- _Task instructions_: Carry on the passage about McCarthyism and the American Establishment, starting right after its final sentence.

- _Source excerpt_:
* BEGIN *
With his accusing finger pointed at Acheson and even the respected General Marshall, as well as more vulnerable officials, McCarthy carried out an anticommunist campaign that was, in its socialpsychological basis as well as in its rhetorical method, anti-elitist. To the extent that it was grounded, it was based on populism, a conviction that "the people," the majority of the U.S. population that lived outside centers of sophistication, properly should rule but were losing their ability to do so. McCarthyism reflected what the historian Richard Hofstadter has termed "the paranoid style" in American politics. To be sure, McCarthy's credibility was in question. To accuse the highest authorities in the land of treason, as he did, required a temerity that could only be justified by the actual truth of the charges. McCarthy's ultimate inability to produce significant proof finally undermined his crusade, but not before it had cost some of the expert "China hands" in the State Department their jobs and, moreover, cautioned many other members of the educated upper class to think twice about entering government service or any other form of public life. It was more comfortable, and safer, for those who were securely employed to remain in good positions in industry, finance, and academe—the institutional niches of the "silent" generation.
McCarthyism failed partly because it did not offer a substitute elite. It merely threatened the existing one, which, entrenched in institutions, survived. The administration of John F. Kennedy brought into government a younger generation that had come of political age during World War II but had not been responsible for political decisions during the conflict. Kennedy nonetheless drew heavily on older leaders of what was called by the journalist Richard A. Rovere the "American Establishment," seeking counsel and reassurance during events such as the perilous 1962 Cuban Missile Crisis. As Leonard Silk and Mark Silk authoritatively recount in The American Establishment (1980), this notion of an Establishment—the word derives historically from the establishment of a state church, the Church of England—had been popularized in Britain in the 1950s by the historian A. J. P. Taylor and the journalist Henry Fairlie. The "heart" of the American Establishment was the New York financial and legal community, in the view of the Harvard historian Arthur M. Schlesinger, Jr., who served as a special assistant in the Kennedy White House. The Establishment's "front organizations" were the Rockefeller, Ford, and Carnegie foundations along with the Council on Foreign Relations, as he noted in his memoir A Thousand Days. Its "organs" were the New York Times and the journal Foreign Affairs.
* END *
- _Stored data_:
* BEGIN *
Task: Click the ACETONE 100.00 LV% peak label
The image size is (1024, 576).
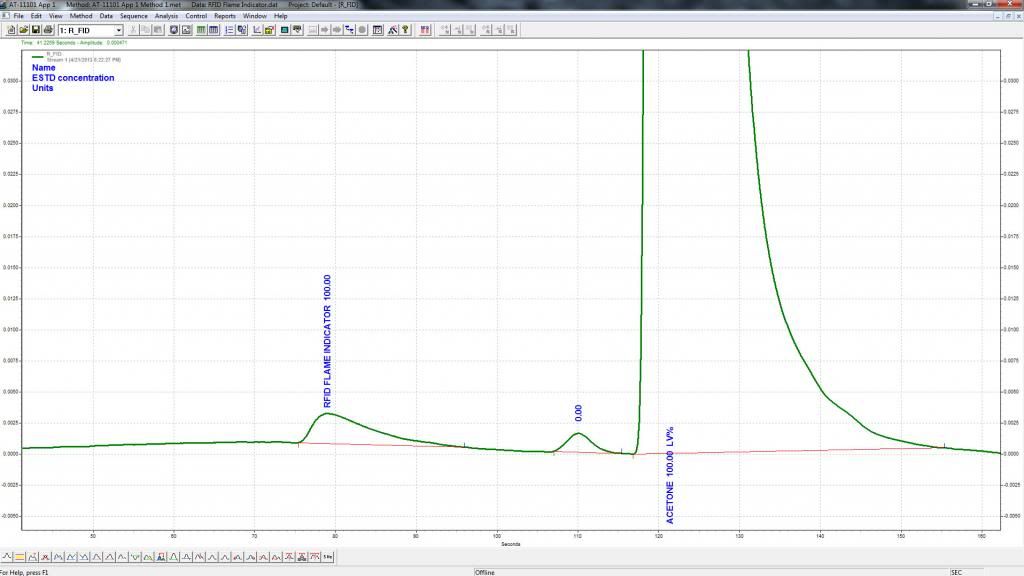Action: point(670,474)
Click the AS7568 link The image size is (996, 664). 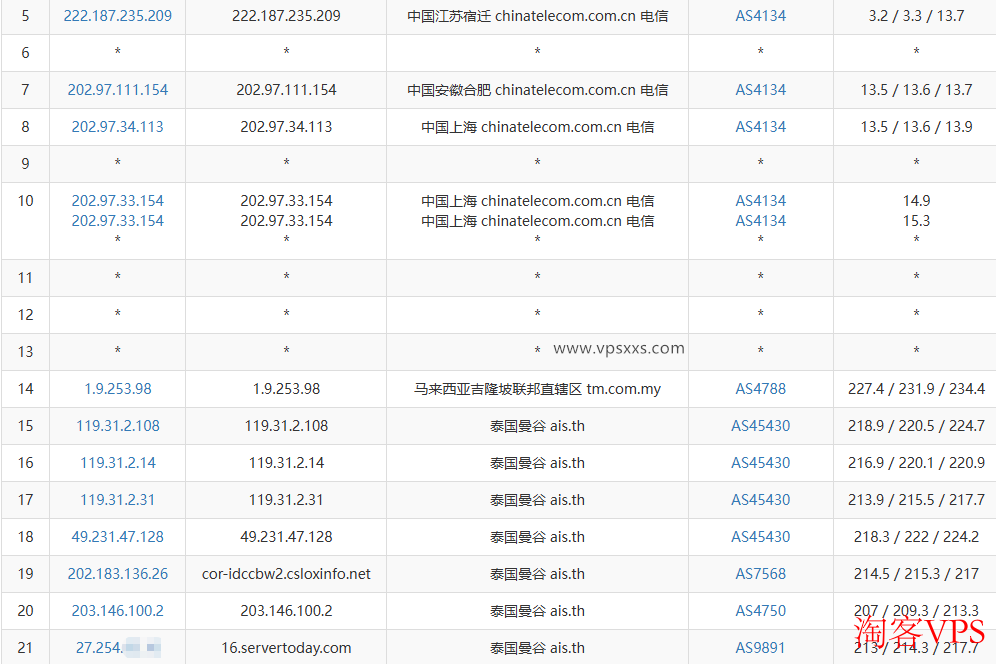click(760, 574)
* END *
- _Reply_:
Curiously, President Kennedy, though himself unmistakably a member of the American upper class (Boston branch, Irish Catholic), did not personally know many bankers, industrialists, leaders of the bar, university presidents and deans, foundation officials, generals, and others who constituted America's nonpolitical, institutional leadership. Nor was he very familiar with the New York financial and legal community, at the Establishment's center. It thus was a measure of that elite's power that a significant number of Establishmentarians entered his cabinet. He filled the position of secretary of state, for example, with Dean Rusk, a former senior State Department official who had been president of the Rockefeller Foundation, on whose board were a number of older Establishment figures including Robert A. Lovett and John J. McCloy, both of whom were assistant secretaries of war during the Roosevelt administration. Perhaps the best example of an Establishment man who entered the new administration was Douglas Dillon, who became secretary of the Treasury. Dillon, son of Clarence Dillon of the New York banking house of Dillon, Read and Company, had served as undersecretary of state in the outgoing Eisenhower administration. An internationalist more than a partisan, he easily made the transition from a Republican to a mainly Democratic cabinet.
The American Establishment, though "predominantly Republican," acknowledged Schlesinger, "possessed what its admirers saw as a commitment to public service and its critics as an appetite for power which impelled its members to serve Presidents of whatever political faith." Presidents Roosevelt and Truman both "had drawn freely upon them," as Schlesinger shrewdly explained, "partly to avail themselves of Establishment competence, partly to win protective coloration for policies which, with liberals in front, would have provoked conservative opposition. It was never clear who was using whom; but, since it was never clear, each side continued to find advantages in the arrangement."
President Kennedy, as the journalist David Halberstam observed in a similarly knowing but more critical account, The Best and the Brightest (1972), "believed in the Establishment mystique." At the beginning of the 1960s, there was little criticism from outside the Establishment or dissension within it either. "Rarely had there been such a political consensus on foreign affairs," Halberstam commented. Containment was good, communism was dangerous, and foreign aid bills, required to keep the Third World from going communist, could be politically debated in Congress. "Besides," Halberstam noted of Kennedy, "he was young, and since his victory over Nixon was slimmer than he had expected, he needed the backing of this club, the elitists of the national security people. And he felt at ease with them," more so than he did with liberal "Democratic eggheads" with causes to push.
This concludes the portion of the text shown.